L’appello “Curare non è un crimine” pubblicato da Medu su Change.org, richiama il ricorso presentato da Phri davanti alla Corte suprema israeliana, chiedendo una presa di posizione della comunità medica e sanitaria italiana.
Secondo le due organizzazioni, i 14 professionisti sono detenuti senza accuse formali e senza adeguate garanzie processuali. La richiesta è estesa anche alla tutela di tutti gli operatori sanitari palestinesi di Gaza detenuti illegalmente o arbitrariamente. Le autorità penitenziarie israeliane respingono le accuse di maltrattamenti, mentre Phri e altre organizzazioni internazionali hanno sollevato gravi preoccupazioni sulle condizioni di detenzione.
“L’Ordine dei medici di Palermo si unisce all’appello di Medu e Phri perché la protezione di chi cura non può essere sospesa nei conflitti – affermano Amato e il consiglio direttivo – l’atto medico non può essere criminalizzato. Ogni sanitario deve poter assistere feriti, malati e persone fragili nel rispetto del diritto internazionale umanitario, senza essere esposto a detenzioni arbitrarie, persecuzioni o violazioni dei diritti fondamentali”.

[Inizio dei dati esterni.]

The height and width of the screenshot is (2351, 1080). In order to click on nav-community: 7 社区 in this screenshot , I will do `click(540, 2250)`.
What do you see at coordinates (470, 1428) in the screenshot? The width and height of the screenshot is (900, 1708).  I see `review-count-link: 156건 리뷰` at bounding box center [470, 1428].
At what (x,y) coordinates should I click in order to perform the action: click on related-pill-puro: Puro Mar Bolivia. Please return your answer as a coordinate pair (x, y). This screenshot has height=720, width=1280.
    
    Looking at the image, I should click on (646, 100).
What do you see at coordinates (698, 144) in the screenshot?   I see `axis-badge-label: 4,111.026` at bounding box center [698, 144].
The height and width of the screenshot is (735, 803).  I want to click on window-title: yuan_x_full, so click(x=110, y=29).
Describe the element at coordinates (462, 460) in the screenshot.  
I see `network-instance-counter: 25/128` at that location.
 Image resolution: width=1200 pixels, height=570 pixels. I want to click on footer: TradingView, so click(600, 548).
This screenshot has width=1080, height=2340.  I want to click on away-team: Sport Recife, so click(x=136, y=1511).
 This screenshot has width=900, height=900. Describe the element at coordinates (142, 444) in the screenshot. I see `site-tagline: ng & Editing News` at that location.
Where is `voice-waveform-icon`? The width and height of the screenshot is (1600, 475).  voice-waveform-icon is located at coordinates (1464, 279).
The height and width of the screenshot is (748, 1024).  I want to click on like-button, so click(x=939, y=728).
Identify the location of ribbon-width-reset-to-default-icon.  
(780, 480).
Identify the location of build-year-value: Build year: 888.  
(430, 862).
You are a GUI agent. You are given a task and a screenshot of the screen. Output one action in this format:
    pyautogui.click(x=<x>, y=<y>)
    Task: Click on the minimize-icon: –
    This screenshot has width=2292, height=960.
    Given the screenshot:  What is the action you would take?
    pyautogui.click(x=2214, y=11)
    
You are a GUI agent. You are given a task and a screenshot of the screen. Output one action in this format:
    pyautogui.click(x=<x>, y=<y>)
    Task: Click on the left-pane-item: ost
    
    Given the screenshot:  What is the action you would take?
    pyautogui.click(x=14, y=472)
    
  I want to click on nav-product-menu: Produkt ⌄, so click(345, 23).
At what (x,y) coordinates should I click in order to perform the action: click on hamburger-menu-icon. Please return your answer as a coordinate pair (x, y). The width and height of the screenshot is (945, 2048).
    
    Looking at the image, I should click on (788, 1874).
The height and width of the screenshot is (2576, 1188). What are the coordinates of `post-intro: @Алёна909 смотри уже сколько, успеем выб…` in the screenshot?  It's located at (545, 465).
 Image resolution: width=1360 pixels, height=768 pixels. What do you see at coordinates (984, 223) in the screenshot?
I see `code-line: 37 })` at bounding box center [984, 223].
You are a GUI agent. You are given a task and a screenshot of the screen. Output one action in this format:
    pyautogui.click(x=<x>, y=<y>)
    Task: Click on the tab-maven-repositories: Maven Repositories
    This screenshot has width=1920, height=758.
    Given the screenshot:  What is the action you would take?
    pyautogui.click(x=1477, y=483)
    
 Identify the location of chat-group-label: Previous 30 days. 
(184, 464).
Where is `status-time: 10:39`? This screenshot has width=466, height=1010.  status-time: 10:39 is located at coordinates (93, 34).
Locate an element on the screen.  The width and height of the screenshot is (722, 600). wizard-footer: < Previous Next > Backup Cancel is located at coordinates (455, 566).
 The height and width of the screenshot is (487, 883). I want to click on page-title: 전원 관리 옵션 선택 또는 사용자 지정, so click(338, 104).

L’Omceo esprime “solidarietà e vicinanza ai colleghi palestinesi e a tutto il personale sanitario impegnato a Gaza in condizioni estreme, richiamando i principi fondanti della professione: tutela della vita, diritto alla salute, inviolabilità della missione sanitaria e rispetto della dignità della persona”.
“Non si tratta di una posizione politica o identitaria – aggiungono Amato e il consiglio direttivo – ma della difesa dei valori universali della medicina e della deontologia. Medici e sanitari sono i veri ambasciatori di pace. Per questo chiediamo alle istituzioni italiane, europee e internazionali competenti di sostenere ogni iniziativa utile alla liberazione dei medici detenuti, alla verifica indipendente delle condizioni di detenzione e alla protezione degli operatori sanitari nei contesti di guerra e di crisi umanitaria”.